Friday, 8 May 2020

We Can Do This: Five Ways to Keep the Momentum Going

Motivating students to keep up the pace is a huge challenge at this time of year – especially from a distance. With many districts approaching the end of their traditional school calendar, the momentum for learning from home is grinding to a halt. This downshift is especially discouraging for teachers working with students who struggle to read at grade level. They worry that their kids will lose too much ground and have little time to make it up again.

Motivation is the spark that inspires students to keep going. Teachers can re-ignite it by encouraging students to take ownership of their learning. With that in mind, we’ve compiled a list of Top 5 strategies from the BrightFish teaching community to keep the momentum going:

1. Use Student-Centered Tools: Online programs that provide self-paced instruction put students in control of their own learning. Teachers can take on the role of coaches, using data to remediate and redirect students with support and resources. For example:
  • Mastery-based instruction that takes students through an individual learning path.
  • High-interest content in different genres and multimedia formats engages students in their learning.
  • Feedback and rewards that are part of the instruction help to encourage and motivate students to keep working.

2. Plan for Individual Needs: Identify your students’ strengths and weaknesses, and plan for individual needs with different motivational strategies. Here are some examples:
  • Learned helplessness and dependence: students who wait for teacher direction and praise. Providing regular feedback by looking at their data helps to keep these students on task.
  • Risk-averse: students are worried about failing and avoid stress through withdrawal. Programs that celebrate success at each step of the way can be combined with encouragement from teachers that the student is on the right path. 

3. Connect and Share: Encourage students to try these new ways of interacting and learning.
  • Create a forum for students to share their new experiences through reading logs.
  • Moderate an online chat with the class. Teachers are using BrightFish story topics for discussions in science, biology, biography and literary fiction.

4. Encourage Self-Monitoring: Students need to be encouraged to take risks and learn that a certain amount of failure is part of learning.
  • Ask students to evaluate their performance. In BrightFish Reading, they can track their results in each story unit and use the "story tracker" to record their observations and errors.
  • Schedule data chats with students who are struggling in a skill area, such as vocabulary. Ask them to identify where they are making errors and why.
  • Anxious students in particular need reassurance that they can learn. Set clear expectations and have students document the strategies and tools they can use to improve.

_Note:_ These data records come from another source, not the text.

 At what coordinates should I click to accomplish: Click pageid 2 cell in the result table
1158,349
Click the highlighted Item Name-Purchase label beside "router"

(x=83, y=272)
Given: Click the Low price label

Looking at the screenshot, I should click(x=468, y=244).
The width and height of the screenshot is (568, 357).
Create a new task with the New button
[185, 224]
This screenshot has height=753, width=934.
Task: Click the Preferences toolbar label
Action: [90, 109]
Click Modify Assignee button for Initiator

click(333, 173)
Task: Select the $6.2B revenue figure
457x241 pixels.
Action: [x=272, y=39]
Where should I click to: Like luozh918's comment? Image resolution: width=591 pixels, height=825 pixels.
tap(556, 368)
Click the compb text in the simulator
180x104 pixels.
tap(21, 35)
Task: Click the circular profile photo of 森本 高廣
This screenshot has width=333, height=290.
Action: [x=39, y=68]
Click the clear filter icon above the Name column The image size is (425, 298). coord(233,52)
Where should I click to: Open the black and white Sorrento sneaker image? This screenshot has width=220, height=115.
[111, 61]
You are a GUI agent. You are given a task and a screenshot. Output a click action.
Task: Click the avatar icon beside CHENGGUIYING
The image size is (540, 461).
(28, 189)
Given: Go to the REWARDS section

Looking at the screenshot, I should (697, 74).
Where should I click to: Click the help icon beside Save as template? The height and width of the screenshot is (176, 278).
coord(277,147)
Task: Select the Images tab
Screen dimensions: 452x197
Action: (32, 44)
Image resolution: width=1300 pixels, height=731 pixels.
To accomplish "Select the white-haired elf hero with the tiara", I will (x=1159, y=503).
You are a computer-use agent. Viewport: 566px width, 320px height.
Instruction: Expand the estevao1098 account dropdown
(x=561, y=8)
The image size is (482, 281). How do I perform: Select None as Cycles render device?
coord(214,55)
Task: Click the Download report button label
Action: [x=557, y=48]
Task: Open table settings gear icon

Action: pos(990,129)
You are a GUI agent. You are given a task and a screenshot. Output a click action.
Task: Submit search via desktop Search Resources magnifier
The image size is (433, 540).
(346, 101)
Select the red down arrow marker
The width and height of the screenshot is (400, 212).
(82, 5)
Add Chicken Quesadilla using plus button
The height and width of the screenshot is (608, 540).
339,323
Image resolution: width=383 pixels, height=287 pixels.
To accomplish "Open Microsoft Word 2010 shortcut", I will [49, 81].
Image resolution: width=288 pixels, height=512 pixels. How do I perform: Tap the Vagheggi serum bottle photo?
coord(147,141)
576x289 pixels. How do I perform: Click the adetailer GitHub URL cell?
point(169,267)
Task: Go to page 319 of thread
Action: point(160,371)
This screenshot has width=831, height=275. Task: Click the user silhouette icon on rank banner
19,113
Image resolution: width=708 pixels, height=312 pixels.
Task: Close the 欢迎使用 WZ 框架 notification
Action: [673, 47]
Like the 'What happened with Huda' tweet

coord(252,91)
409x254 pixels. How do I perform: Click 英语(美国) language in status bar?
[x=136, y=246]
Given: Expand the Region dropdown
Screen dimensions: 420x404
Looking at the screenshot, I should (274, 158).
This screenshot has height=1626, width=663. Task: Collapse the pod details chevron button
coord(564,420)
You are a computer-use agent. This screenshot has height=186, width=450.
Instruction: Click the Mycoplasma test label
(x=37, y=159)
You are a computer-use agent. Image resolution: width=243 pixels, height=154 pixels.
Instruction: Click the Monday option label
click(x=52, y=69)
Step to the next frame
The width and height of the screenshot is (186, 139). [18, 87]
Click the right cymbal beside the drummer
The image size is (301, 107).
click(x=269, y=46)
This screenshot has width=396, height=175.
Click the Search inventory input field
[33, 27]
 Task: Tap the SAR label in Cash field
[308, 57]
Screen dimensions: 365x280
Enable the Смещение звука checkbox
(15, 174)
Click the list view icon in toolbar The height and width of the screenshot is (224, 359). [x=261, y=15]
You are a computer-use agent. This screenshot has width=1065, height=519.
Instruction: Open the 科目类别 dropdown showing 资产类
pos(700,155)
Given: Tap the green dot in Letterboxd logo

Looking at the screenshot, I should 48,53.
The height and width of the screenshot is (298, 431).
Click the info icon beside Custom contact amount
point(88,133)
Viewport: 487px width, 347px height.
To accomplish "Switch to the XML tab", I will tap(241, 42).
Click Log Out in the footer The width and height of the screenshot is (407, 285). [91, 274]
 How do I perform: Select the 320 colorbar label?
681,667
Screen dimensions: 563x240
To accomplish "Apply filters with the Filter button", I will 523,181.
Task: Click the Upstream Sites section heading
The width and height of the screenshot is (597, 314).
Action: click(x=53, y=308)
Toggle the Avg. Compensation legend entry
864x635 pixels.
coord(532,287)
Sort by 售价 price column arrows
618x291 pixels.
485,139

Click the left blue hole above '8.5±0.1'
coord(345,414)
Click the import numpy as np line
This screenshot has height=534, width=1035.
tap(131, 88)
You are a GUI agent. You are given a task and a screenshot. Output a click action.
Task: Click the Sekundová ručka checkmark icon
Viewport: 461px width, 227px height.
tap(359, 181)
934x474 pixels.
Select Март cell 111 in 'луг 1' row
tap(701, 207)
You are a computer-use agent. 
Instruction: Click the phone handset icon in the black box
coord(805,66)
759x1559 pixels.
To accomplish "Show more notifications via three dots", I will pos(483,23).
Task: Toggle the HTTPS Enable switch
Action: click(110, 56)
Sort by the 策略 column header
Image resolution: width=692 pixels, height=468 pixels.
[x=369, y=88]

5. Reward and Recognize: Acknowledge your students’ progress and provide specific incentives.
  • Praise students one-on-one (or in front of the class) in video meetings.
  • Award extra points for achieving goals. In BrightFish Reading, you can add points for students to use in the online Games Store.
  • Send parents/guardians the weekly certificates for their children with a personalized note of congratulations.
  • Create mystery e-prizes with different contents each week. Create a shortlist of students and place their names in a draw based on qualifying criteria (such as the highest time on task or activity scores.) At the end of each week, draw a winner and post the results on a shared forum.